Jean-Paul Bavard: Well, it seems we have touched upon yet another controversial and sensitive sujet. It is a pity, but we must move on to other topics. We should now discuss your amazing popularity, and the perceptions of many people who hear your band’s music. Surely, despite your incredible success and fame, it must be difficult for you to be frequently misunderstood by large segments of the populace, and by much of the Rock Critic Intelligentsia.

Billy: Huh?

Corey: Yeah. I mean, the critics have taken some really cheap shots at…

Jean-Paul Bavard: Despite the obvious campy, kitschy, comic satire of your music, and the completely over-the-top nature of your parodically prefabricated image, many people seem to not get the joke, as it were. Are you frustrated by the fact that so many people continue to take you seriously?

B.J.: What? What are you saying?

Jean-Paul Bavard: Merely that les artistes such as yourselves must often struggle to be understood, to overcome the preconceived notions of the media, for example. All the Genius satirists of the past have confronted this problem – Twain, Bunuel, H.L. Mencken, Karl Marx, Freud, and Voltaire, to name but a few. Fortuitously, people eventually realized that they were all just joking, but not always before some comically embarrassing mishaps, such as Psychoanalysis and the Korean War. The greatest parody is frequently indistinguishable from sincerity. It can be a very fine line to walk, and it must be very challenging to constantly push that envelope in such a way as your brilliant music constantly must.

Billy: Huh?

Lester: From what you’ve told us thus far, Mr. Bavard, I’ve come to understand that your grasp of linguistics and semiotic theory is a tenuous one at best. I suggest that you closely study the works of the Saussurean Roland Barthes. Oh yeah, and I’d like to give a shout out to all my hommies, East Side, keepin’ it real!

(An uncomfortable silence for several seconds)

Jean-Paul Bavard: Well, back to our discussion. B.J., you are known to be dating a famous young singing star, who has an amazingly successful career of her own. What is your relationship like with the glamorous mademoiselle Ms. Debbie Gibson?

B.J.: Who the hell is Debbie Gibson?

Jean-Paul Bavard: Ah, a clever, noncommittal denial to avoid controversy. I sense that B.J. is wise beyond his years. Very well, then. Corey, with your odd facial hair, your ever-present cowboy hat, and your skin-tight leather costumes, you obviously enjoy dressing as a homosexual leather boy fantasy stereotype figure.

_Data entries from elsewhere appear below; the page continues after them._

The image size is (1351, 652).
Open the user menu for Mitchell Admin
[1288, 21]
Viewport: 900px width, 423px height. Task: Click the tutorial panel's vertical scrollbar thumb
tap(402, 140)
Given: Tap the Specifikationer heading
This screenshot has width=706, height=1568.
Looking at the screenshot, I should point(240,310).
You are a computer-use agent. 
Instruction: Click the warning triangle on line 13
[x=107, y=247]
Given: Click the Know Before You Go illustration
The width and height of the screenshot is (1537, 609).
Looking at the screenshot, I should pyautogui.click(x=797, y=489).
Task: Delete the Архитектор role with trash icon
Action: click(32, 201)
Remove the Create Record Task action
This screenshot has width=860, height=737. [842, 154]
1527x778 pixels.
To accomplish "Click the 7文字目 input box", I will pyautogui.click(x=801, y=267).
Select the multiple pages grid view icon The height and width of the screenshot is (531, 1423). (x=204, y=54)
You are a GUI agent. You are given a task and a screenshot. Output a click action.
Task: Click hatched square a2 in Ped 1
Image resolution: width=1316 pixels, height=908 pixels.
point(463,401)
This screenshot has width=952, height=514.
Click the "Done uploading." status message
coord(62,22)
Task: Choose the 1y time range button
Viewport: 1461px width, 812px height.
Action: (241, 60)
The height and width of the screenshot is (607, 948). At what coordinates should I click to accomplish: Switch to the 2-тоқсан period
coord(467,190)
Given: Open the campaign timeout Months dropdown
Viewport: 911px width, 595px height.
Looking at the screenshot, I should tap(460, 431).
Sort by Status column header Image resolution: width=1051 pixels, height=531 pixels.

Is this part of your band’s sly satirical parody of our materialistic consumer society?

Corey: Hey, shut up!

Jean-Paul Bavard: Still, you are all well-dressed, pretty-faced young boys with fabulous hair, and choose to call your group the Backdoor Boys. This begs an obvious question that all of your fans are literally dying to know the answer to. Let it never be said that Jean-Paul Bavard is afraid to ask the most difficult of queries. I will ask, and I will trust you to answer with the utmost candor and honesty.

(More uncomfortable silence)

Jean-Paul Bavard: The question that everyone demands the answer to: which one of you is the lead singer?

Corey: Me, obviously.

Timmy: You are not! I’m the lead singer!

Billy: Huh?

B.J.: Stop it! Stop the fighting! I can’t take it anymore! Besides, I’m obviously the lead singer!

Corey: No way! I’m the lead singer!

(Screams, shouts and crashing sounds are heard, punctuated by high-pitched screams and squeals.)

Jean-Paul Bavard: The popular singers the Backdoor Boys are now experiencing some of the creative tension that inescapably plagues all artistic geniuses. I thank them for their time, and for revealing to us some of the many ordeals and conflicts that they must endure as they continue their struggle to produce some of the most important, vital, and influential work in the world of contemporary music today.